Die Entdeckungen der drei Nobelpreisträger haben nicht nur das Grundverständnis des Immunsystems revolutioniert, sondern bilden auch die Basis für neue Therapieansätze. Bislang befinden sich diese Ansätze allerdings noch in der Erforschung. „Zurzeit sind noch keine Treg Transfer Produkte zugelassen“, sagte Christian Kurts, Direktor des Instituts für Experimentelle Immunologie am Universitätsklinikum Bonn, dem Deutschen Ärzteblatt. „Aber bei einigen Anwendungen im Bereich der Autoimmunerkrankungen laufen momentan klinische Studien.“
Mögliche Therapien gegen Krebs und Autoimmunerkrankungen
Kurts, der selbst zu Immuntoleranz forscht, hebt zwei grundsätzlich verschiedene Anwendungsbereiche, hervor: In der Onkologie sei das Ziel, die Aktivität der Tregs zu hemmen. Hintergrund sei, dass Tumorzellen über bestimmte Signalwege Tregs anlocken können, um sich so beispielsweise vor T-Killerzellen zu schützen (zur Erinnerung: Tregs können T-Killerzellen bremsen). Ein therapeutischer Ansatz sei dabei, die regulatorischen T-Zellen mit Hilfe spezieller Antikörper so zu markieren, dass sie in ihrer Aktivität stark gehemmt oder gar vom Immunsystem neutralisiert würden. Der Nachteil solcher Antikörper ist laut Kurts, dass sie unspezifisch sind, also auch gegen solche Tregs wirken, die eigentlich gebraucht würden. Dadurch werde das Immunsystem als Ganzes angeregt, Autoimmunreaktionen könnten die Folge sein. „Da muss man sehen, ob der Nutzen die Nebenwirkungen solcher Präparate überwiegt“, so der Experte.

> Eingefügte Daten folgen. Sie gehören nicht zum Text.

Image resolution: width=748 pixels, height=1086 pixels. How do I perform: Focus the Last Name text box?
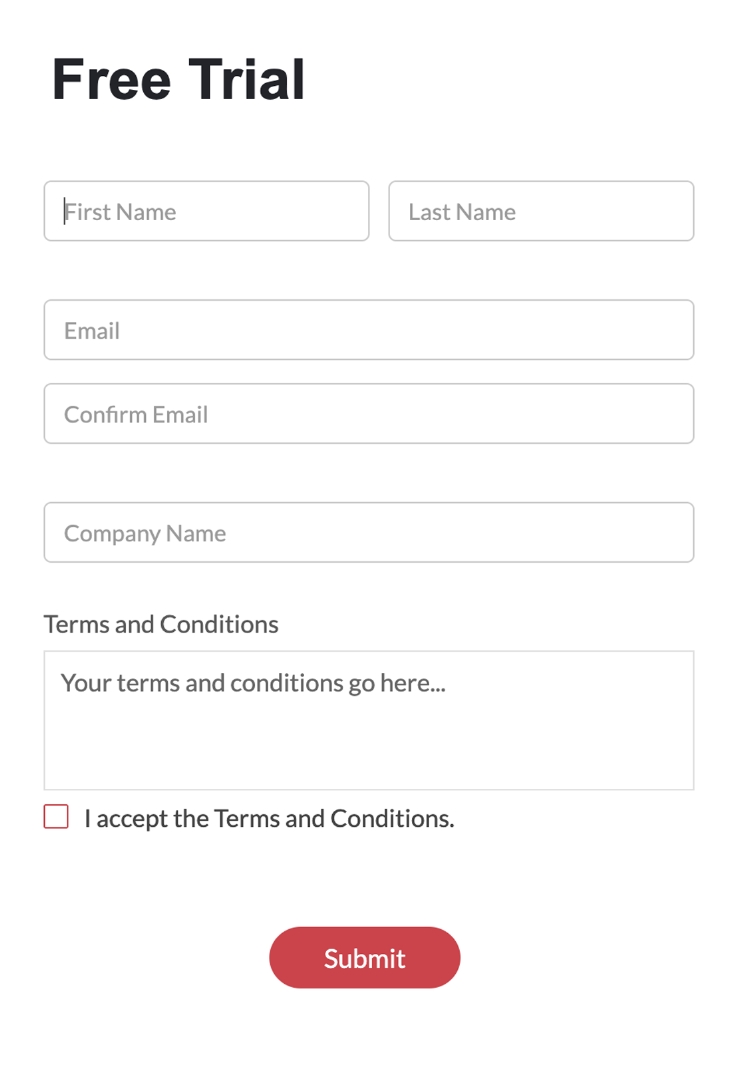(x=541, y=211)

Ein zweiter Anwendungsbereich seien Autoimmunerkrankungen. Hier ist das Problem, dass das Immunsystem Gewebezellen angreift, die es eigentlich in Ruhe lassen sollte. Forschende arbeiten daran, Patientinnen und Patienten Tregs zu entnehmen und im Labor so zu verändern, dass sie nur die fehlgeleitete Immunantwort bremsen, andere Antworten – zum Beispiel gegen Infektionen – aber intakt lassen. So werde versucht, unter anderem gegen Multiple Sklerose, Typ-1-Diabeters und Morbus Crohn vorzugehen. „Bislang sind diese Anwendungen auf Basis von Treg aber noch experimentell“, betonte Kurts.
Der Experte führte aus, dass die periphere Immuntoleranz je nach Organ unterschiedlich ausgeprägt sein könne. So würden E. coli.-Bakterien vom Immunsystem im Magen-Darm-Trakt geduldet, im Blutkreislauf aber bekämpft. Darum brauche man einen Mechanismus, der nur lokal Immuntoleranz vermittelt. „Dies kann durch Tregs entstehen, die nur in bestimmten Organen postiert sind“, so Kurts. Der Experte ist optimistisch: „Ich glaube, dass Therapien mit Tregs als Ziel Behandlungen insbesondere bei chronisch entzündlichen Erkrankungen möglich werden, die es bislang nicht gibt.“ Es sei aber schwer zu sagen, in welchem Bereich es zuerst eine Zulassung geben könnte.